Медведь вдруг встал на ноги с каменного пирса и взглянул на итальянский трехпалубный корабль, заходивший с рейда в порт.
— Что тут скажешь? Выбора у нас не много, раз денег нет… Но для начала надо бы посмотреть как проводят время в порту и городе итальянские офицеры.
— Верно подметил Медведь, каждая проходящая минута — это неплохой шанс изменить все в лучшую сторону, — прервал свои мысли Грач и с уважением посмотрел на боксера. — Медведь, с завтрашнего дня начинаю заниматься боксом… Как возьмешься за мое обучение?
— Грач, да хоть с сегодняшнего вечера!
— Хм, я подумаю Медведь еще раз о пользе бокса, — смутился высокий и худой Грач. — Ты знаешь, я как‑то все больше по скалолазанию, парапланеризму…
Дружный смех вокруг, заставил его замолчать и еще раз взглянуть на Медведя.
— Пуля, так мы сегодня потопаем за итальянскими моряками, а потом снова соберемся.

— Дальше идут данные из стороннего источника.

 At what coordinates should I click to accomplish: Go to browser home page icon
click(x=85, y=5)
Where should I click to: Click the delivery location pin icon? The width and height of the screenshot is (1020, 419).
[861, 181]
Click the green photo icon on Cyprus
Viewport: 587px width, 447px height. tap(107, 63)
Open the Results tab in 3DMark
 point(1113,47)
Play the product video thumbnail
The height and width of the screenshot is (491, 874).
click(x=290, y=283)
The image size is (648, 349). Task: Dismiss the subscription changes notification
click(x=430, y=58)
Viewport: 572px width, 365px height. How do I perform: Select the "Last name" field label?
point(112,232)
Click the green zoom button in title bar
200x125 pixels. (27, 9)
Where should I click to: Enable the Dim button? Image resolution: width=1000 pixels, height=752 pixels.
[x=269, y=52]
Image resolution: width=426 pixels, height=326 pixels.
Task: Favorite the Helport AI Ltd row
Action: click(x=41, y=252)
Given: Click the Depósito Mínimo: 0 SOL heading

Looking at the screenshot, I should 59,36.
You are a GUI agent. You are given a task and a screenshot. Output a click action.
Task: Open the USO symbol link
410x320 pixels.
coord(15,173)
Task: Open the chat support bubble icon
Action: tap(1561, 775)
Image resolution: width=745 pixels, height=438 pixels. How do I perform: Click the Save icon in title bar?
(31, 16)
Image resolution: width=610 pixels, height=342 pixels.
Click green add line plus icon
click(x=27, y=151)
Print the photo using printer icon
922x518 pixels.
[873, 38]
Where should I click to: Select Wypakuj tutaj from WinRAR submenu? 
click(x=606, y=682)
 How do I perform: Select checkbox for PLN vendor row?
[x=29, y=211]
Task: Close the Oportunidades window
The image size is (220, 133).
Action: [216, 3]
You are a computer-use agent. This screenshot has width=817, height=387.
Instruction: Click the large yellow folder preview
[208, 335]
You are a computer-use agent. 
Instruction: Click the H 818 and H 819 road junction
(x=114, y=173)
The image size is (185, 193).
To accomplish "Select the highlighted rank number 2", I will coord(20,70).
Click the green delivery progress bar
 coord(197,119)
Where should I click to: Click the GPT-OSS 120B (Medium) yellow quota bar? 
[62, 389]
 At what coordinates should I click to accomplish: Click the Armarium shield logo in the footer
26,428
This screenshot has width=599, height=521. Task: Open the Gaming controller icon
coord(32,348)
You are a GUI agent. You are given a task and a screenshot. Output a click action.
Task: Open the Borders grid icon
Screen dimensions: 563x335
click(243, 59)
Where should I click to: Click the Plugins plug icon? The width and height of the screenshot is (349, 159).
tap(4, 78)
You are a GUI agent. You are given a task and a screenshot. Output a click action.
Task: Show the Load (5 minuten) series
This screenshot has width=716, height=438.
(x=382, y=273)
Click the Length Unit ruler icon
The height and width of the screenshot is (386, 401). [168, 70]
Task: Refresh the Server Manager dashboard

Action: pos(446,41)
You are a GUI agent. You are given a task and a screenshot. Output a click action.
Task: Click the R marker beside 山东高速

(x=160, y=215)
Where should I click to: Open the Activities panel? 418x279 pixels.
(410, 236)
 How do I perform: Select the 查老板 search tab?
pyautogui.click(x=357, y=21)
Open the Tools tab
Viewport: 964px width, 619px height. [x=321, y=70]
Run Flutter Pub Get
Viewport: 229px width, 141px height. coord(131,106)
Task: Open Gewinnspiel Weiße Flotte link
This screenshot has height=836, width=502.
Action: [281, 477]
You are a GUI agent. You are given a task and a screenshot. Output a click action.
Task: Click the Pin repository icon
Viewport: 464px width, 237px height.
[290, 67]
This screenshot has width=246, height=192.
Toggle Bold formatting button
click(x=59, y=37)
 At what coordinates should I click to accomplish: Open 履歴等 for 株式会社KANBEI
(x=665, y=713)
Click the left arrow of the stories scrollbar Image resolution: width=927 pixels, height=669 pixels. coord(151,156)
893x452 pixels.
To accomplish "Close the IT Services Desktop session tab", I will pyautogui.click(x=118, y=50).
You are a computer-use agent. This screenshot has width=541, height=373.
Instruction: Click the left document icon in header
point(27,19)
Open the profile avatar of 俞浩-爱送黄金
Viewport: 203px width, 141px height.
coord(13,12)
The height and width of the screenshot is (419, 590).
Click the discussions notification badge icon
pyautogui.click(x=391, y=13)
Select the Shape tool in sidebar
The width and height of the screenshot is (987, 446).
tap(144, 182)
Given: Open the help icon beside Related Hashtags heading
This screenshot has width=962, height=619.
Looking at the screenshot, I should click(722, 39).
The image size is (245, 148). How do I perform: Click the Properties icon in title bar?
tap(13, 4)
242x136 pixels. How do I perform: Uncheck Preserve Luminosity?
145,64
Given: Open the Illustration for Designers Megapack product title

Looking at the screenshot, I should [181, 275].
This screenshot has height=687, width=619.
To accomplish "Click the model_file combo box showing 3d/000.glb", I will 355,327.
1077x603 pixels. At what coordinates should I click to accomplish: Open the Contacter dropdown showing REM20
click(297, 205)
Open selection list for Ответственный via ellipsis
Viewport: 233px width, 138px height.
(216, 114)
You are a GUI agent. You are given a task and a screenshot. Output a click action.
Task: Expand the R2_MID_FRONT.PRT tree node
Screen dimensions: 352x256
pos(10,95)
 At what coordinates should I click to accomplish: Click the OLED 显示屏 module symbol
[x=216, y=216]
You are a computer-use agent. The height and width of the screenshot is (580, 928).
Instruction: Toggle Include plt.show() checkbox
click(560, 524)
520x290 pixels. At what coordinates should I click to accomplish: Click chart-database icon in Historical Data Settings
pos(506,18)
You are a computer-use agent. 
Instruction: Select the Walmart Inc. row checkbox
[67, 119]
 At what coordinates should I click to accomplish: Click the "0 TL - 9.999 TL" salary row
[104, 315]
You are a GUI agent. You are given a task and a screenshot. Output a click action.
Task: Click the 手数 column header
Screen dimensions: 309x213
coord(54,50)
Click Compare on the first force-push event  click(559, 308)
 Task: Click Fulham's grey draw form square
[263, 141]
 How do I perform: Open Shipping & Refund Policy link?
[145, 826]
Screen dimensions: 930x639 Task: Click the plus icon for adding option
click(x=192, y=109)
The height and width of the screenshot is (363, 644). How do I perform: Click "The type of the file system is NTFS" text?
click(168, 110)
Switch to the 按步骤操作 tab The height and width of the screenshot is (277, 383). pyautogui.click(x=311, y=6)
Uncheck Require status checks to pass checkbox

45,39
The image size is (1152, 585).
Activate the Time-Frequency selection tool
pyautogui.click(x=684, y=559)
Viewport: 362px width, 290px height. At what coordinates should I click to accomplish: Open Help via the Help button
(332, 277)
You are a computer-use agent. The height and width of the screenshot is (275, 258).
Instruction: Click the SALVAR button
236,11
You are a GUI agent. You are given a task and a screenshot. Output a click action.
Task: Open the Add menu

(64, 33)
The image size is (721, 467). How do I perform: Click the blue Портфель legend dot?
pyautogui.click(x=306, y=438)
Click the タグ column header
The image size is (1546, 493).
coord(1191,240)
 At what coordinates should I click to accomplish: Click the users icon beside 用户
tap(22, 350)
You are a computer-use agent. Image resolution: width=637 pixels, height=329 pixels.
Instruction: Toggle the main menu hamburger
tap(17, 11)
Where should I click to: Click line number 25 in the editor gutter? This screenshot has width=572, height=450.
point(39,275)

Вот только где?
— Вон у того маяка, там недалеко пустующий корабль, может там и переночуем.
— А шоколад, клубника? — улыбнулся Стаб.
— В другой раз, — развел руками Кик и подмигнул своему боевому товарищу.
2
Григорий Семенов пребывал вот уже третий день в Харьковской тюрьме контрразведки штаба армии генерала Кутепова. Иногда ему казалось, что про него забыли, или ту женщину, которая должна была его признать потеряли в сумятице войны. Его тяжелые мысли и беспокойство за проваленное задание, не давали ему покоя…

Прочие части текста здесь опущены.